Wherein, in step C20, the step of executing the preset federated learning modeling process by coordinating and interacting with the first device includes:

Step C21: Determine the to-be-trained model corresponding to the to-be-completed model training task, and perform iterative training on the to-be-trained model until the to-be-trained model reaches a preset number of iterations, and obtain a local model corresponding to the to-be-trained model parameter;

In this embodiment, the to-be-trained model corresponding to the to-be-completed model training task is determined, and the to-be-trained model is iteratively trained until the to-be-trained model reaches a preset number of iterations, and the corresponding to-be-trained model is obtained.

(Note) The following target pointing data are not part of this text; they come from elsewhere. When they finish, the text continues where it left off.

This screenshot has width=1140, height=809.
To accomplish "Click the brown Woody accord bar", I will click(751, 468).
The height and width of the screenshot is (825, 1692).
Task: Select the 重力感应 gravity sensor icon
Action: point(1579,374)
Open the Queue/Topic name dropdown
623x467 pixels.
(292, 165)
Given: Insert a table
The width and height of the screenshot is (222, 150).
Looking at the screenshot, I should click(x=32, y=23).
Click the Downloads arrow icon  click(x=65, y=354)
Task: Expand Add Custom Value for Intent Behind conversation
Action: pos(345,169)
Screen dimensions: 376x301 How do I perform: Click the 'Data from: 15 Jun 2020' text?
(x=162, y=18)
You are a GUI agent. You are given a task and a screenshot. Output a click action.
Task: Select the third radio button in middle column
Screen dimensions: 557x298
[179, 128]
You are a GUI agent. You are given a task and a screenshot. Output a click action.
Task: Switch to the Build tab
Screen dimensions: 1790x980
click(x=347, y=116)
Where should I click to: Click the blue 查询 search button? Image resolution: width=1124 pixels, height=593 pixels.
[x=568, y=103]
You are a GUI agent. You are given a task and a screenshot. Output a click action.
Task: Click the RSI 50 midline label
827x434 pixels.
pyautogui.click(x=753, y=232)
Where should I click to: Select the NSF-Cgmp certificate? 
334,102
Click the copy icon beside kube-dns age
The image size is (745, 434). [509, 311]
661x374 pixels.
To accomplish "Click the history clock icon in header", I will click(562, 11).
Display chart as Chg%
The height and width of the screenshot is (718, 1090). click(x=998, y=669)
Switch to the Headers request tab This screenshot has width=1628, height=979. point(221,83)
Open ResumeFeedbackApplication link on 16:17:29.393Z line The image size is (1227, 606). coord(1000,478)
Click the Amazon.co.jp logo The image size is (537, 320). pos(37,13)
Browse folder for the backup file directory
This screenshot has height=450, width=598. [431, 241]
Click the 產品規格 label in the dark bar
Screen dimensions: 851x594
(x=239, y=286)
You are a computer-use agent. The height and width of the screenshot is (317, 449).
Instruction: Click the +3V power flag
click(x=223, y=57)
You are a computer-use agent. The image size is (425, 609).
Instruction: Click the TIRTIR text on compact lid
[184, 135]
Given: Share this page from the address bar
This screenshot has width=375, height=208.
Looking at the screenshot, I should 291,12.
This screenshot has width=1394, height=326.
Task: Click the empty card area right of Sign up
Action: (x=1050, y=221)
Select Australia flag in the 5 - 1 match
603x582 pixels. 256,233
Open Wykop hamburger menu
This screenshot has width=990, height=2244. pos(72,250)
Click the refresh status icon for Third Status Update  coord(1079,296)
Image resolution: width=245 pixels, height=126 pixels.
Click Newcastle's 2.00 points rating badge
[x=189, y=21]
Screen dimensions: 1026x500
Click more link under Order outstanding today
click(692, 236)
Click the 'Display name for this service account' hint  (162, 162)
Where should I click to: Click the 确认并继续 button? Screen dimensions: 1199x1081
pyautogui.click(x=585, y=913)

The local model parameters of The updated local model parameters of the model to be trained.

Step C22, sending the local model parameters to the first device for the first device to calculate the latest federated model parameters based on the local model parameters;

In this embodiment, the local model parameters are sent to the first device, so that the first device can calculate the latest federated model parameters based on the local model parameters, and specifically, send the local model parameters to the first device, so that the first device can calculate the latest federated model parameters corresponding to each of the local model parameters based on the local model parameters sent by the associated second devices through preset aggregation rules, wherein the The preset aggregation rules include weighted averaging, summation, and the like.

Step C23: Receive the latest federated model parameters fed back by the first device, and based on the latest federated model parameters, update the to-be-trained model until the local model reaches a preset training end condition, and obtain the to-be-completed model The target modeling model corresponding to the training task.

In this embodiment, the latest federated model parameters fed back by the first device are received, and based on the latest federated model parameters, the model to be trained is updated until the local model reaches a preset training end condition, and the The target modeling model corresponding to the model training task to be completed, specifically, receiving the latest federated model parameters fed back by the first device, and replacing and updating the local model parameters in the to-be-trained model with the latest federated model parameters, Obtain the replaced and updated model to be trained, and determine whether the replaced and updated model to be trained satisfies the preset iterative training end condition, and if the replaced and updated model to be trained satisfies the preset iterative training end condition, then replace The updated model to be trained is used as the target modeling model. If the replaced and updated model to be trained does not meet the preset iterative training end condition, then the iterative training is performed on the model to be trained again, so that the The to-be-trained model is replaced and updated until the replaced and updated model to-be-trained meets the preset iterative training end condition.

In this embodiment, by interacting with the first device, the model training information is determined, and the device status information is obtained, so as to determine whether to participate in the to-be-completed model training task corresponding to the model training information based on the device status information, and further if Participate in the to-be-completed model training task, execute a preset federated learning modeling process by coordinating and interacting with the first device to complete the to-be-completed model training task. That is, this embodiment provides a modeling method based on federated learning, that is, before performing federated learning modeling, it is determined whether to participate in any The model training task to be completed corresponding to the model training information, and if it is determined to participate, it can coordinate and interact with the first device, and execute the preset federated learning modeling process to complete the model training task, that is, all the The second device can independently choose to participate in the to-be-completed model training task before each federated learning modeling, thereby laying a foundation for solving the technical problem of low utilization of the coordinator's computing resources in the federated learning system.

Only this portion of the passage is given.